-1

I have a text document i need to use stemming and Lemmatization on. I have already cleaned the data and tokenised it as well as removing stop words

what i need to do is take the list as an input and return a dict and the dict should have the keys 'original stem and lemmma. and the values being the nth word transformed in that way

  snowball stemmer is defined as Stemmer()
  and WordNetLemmatizer is defined as lemmatizer()
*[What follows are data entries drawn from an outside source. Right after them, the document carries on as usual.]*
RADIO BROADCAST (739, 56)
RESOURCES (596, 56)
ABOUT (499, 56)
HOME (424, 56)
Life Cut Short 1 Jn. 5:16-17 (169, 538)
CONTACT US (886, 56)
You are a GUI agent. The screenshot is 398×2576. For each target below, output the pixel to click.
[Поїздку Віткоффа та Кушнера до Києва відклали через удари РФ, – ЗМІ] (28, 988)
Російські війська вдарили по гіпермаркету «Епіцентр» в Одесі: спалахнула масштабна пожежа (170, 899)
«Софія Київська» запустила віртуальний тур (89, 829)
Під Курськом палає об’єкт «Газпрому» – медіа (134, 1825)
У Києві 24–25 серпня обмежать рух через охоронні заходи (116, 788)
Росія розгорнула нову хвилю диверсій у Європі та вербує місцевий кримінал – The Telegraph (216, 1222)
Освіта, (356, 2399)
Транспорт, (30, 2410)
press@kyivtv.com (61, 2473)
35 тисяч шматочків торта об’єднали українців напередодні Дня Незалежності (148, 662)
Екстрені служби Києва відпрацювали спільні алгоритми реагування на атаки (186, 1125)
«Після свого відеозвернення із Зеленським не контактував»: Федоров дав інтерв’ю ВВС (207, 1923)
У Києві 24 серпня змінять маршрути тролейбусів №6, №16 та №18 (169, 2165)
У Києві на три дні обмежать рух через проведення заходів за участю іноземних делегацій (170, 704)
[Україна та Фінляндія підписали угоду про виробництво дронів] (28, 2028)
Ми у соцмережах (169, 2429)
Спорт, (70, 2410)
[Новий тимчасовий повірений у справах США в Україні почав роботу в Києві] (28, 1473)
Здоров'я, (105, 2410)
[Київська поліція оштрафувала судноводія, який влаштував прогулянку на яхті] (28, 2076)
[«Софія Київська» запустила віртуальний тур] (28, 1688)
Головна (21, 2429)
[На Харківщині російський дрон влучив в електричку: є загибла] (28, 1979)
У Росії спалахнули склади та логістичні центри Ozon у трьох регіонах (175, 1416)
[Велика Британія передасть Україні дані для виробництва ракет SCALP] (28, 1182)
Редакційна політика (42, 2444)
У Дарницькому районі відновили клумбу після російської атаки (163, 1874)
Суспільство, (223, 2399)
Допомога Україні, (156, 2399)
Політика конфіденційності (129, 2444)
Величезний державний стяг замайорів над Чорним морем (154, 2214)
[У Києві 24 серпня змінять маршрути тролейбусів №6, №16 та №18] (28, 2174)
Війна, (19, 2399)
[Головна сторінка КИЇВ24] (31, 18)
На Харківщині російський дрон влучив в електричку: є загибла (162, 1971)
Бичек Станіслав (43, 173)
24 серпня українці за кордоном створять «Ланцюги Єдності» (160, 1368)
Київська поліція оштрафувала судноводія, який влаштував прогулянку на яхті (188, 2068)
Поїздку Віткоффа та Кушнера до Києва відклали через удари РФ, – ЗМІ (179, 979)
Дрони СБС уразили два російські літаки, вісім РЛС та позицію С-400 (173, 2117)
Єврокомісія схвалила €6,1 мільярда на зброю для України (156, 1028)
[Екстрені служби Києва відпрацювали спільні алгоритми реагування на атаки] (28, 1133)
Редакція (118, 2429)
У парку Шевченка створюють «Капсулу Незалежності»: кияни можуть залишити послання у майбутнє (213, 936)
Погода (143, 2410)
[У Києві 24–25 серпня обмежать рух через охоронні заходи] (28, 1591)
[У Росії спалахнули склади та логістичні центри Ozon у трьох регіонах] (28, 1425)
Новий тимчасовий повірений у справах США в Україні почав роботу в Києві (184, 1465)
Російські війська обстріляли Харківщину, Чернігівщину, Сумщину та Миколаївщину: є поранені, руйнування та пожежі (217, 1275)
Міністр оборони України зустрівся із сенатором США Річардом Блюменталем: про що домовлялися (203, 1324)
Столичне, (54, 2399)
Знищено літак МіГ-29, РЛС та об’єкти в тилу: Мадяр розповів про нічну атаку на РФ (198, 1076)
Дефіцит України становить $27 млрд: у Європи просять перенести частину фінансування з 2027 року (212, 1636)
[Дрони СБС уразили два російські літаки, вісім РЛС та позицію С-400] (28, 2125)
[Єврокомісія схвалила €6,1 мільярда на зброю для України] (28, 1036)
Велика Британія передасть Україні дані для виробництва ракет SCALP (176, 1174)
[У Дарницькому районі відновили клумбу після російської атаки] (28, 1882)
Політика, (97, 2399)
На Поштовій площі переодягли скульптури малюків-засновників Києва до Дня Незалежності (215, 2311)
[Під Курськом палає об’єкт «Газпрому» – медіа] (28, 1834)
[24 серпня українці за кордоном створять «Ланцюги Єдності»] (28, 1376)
heres the code ive written but it does give our an error

def find_roots(token_list, n):
n = 2
original = tokens
stem = [ele for sub in original for idx, ele in 
enumerate(sub.split()) if idx == (n - 1)]
stem = stemmer(stem)
lemma = [ele for sub in original for idx, ele in 
enumerate(sub.split()) if idx == (n - 1)]
lemma = lemmatizer()
return 

Any help would be appreciated

Retsukki
  • 3
  • 2

2 Answers2

0

I really don't understand what you are trying to do in the list comprehensions, so I'll just write how I would do it:

from nltk import WordNetLemmatizer, SnowballStemmer

lemmatizer = WordNetLemmatizer()
stemmer = SnowballStemmer("english")


def find_roots(token_list, n):
    token = token_list[n]
    stem = stemmer.stem(token)
    lemma = lemmatizer.lemmatize(token)
    return {"original": token, "stem": stem, "lemma": lemma}


roots_dict = find_roots(["said", "talked", "walked"], n=2)
print(roots_dict)
> {'original': 'walked', 'stem': 'walk', 'lemma': 'walked'}
ewz93
  • 2,444
  • 1
  • 4
  • 12
0

You can do what you want with spacy like below: (In many cases spacy performs better than nltk.)

# $ pip install -U spacy

import spacy
from nltk import WordNetLemmatizer, SnowballStemmer

sp = spacy.load('en_core_web_sm')
lemmatizer = WordNetLemmatizer()
stemmer = SnowballStemmer("english")


words = ['compute', 'computer', 'computed', 'computing', 'said', 'talked', 'walked']
for word in words:
    print(f'Orginal Word : {word}')
    print(f'Stemmer with nltk : {stemmer.stem(word)}')
    print(f'Lemmatization with nltk : {lemmatizer.lemmatize(word)}')
    
    sp_word = sp(word)
    print(f'Lemmatization with spacy : {sp_word[0].lemma_}')

Output:

Orginal Word : compute
Stemmer with nltk : comput
Lemmatization with nltk : compute
Lemmatization with spacy : compute
Orginal Word : computer
Stemmer with nltk : comput
Lemmatization with nltk : computer
Lemmatization with spacy : computer
Orginal Word : computed
Stemmer with nltk : comput
Lemmatization with nltk : computed
Lemmatization with spacy : compute
Orginal Word : computing
Stemmer with nltk : comput
Lemmatization with nltk : computing
Lemmatization with spacy : compute
Orginal Word : said
Stemmer with nltk : said
Lemmatization with nltk : said
Lemmatization with spacy : say
Orginal Word : talked
Stemmer with nltk : talk
Lemmatization with nltk : talked
Lemmatization with spacy : talk
Orginal Word : walked
Stemmer with nltk : walk
Lemmatization with nltk : walked
Lemmatization with spacy : walk
I'mahdi
  • 23,382
  • 5
  • 22
  • 30